• [YOUR GOAL] Please repeat the records beneath this task exactly as they appear, but skip the images.

Excerpts from a dataset:
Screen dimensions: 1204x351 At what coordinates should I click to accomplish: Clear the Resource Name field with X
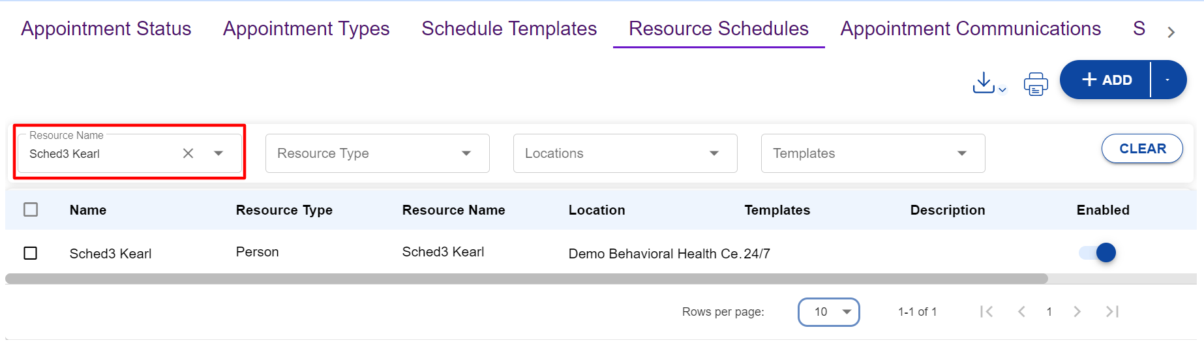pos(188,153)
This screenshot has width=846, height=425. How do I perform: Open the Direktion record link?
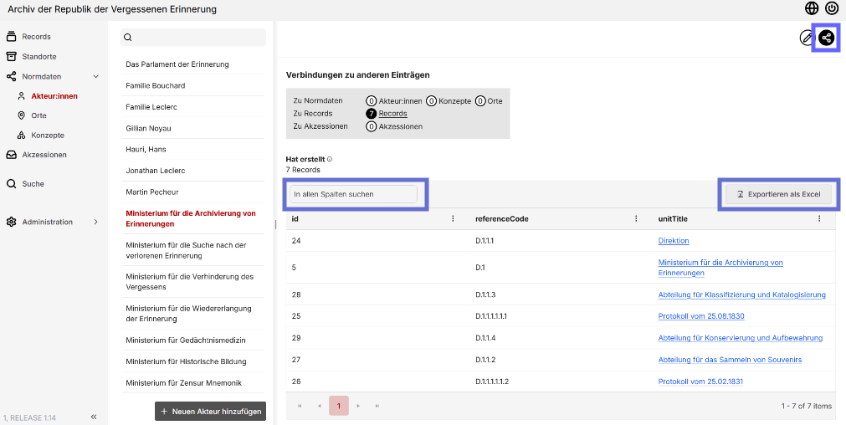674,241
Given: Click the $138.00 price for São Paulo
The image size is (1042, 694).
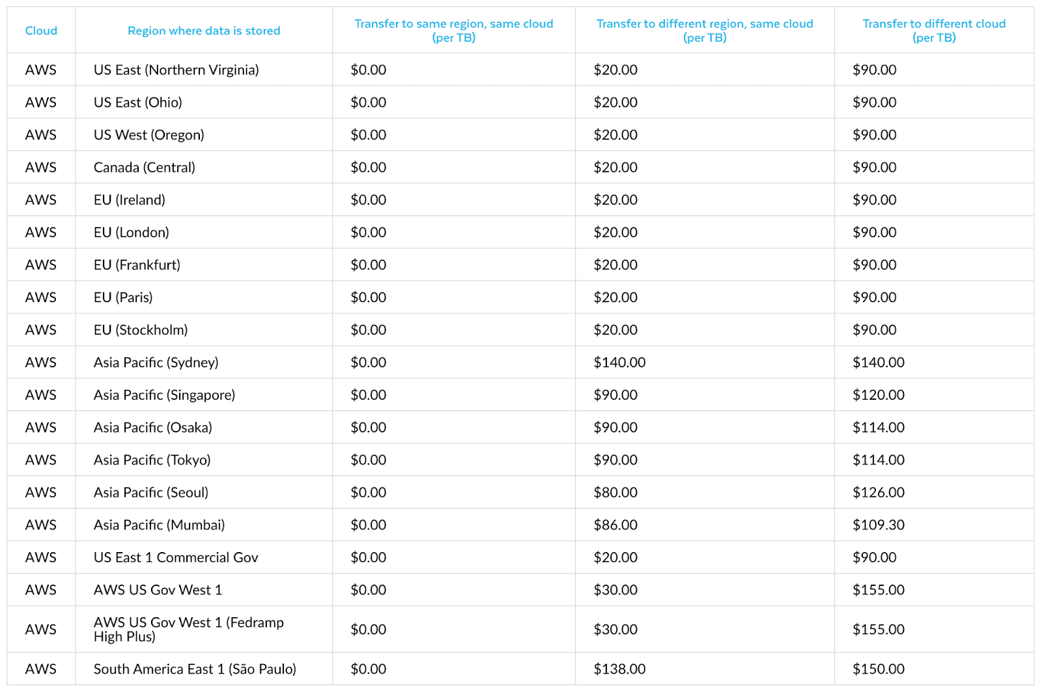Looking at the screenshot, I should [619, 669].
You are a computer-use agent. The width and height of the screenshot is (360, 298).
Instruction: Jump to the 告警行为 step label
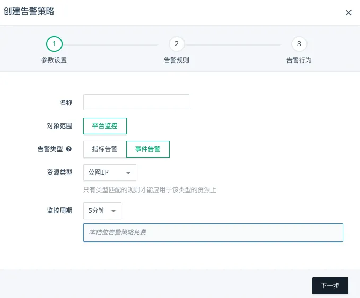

• [RESPONSE BOX]
Screen dimensions: 1204x351 At what coordinates should I click to accomplish: Clear the Resource Name field with X
pos(188,153)
This screenshot has width=846, height=425. How do I perform: Open the Direktion record link?
674,241
Given: Click the $138.00 price for São Paulo
The image size is (1042, 694).
Looking at the screenshot, I should [619, 669].
You are a computer-use agent. The width and height of the screenshot is (360, 298).
Instruction: Jump to the 告警行为 step label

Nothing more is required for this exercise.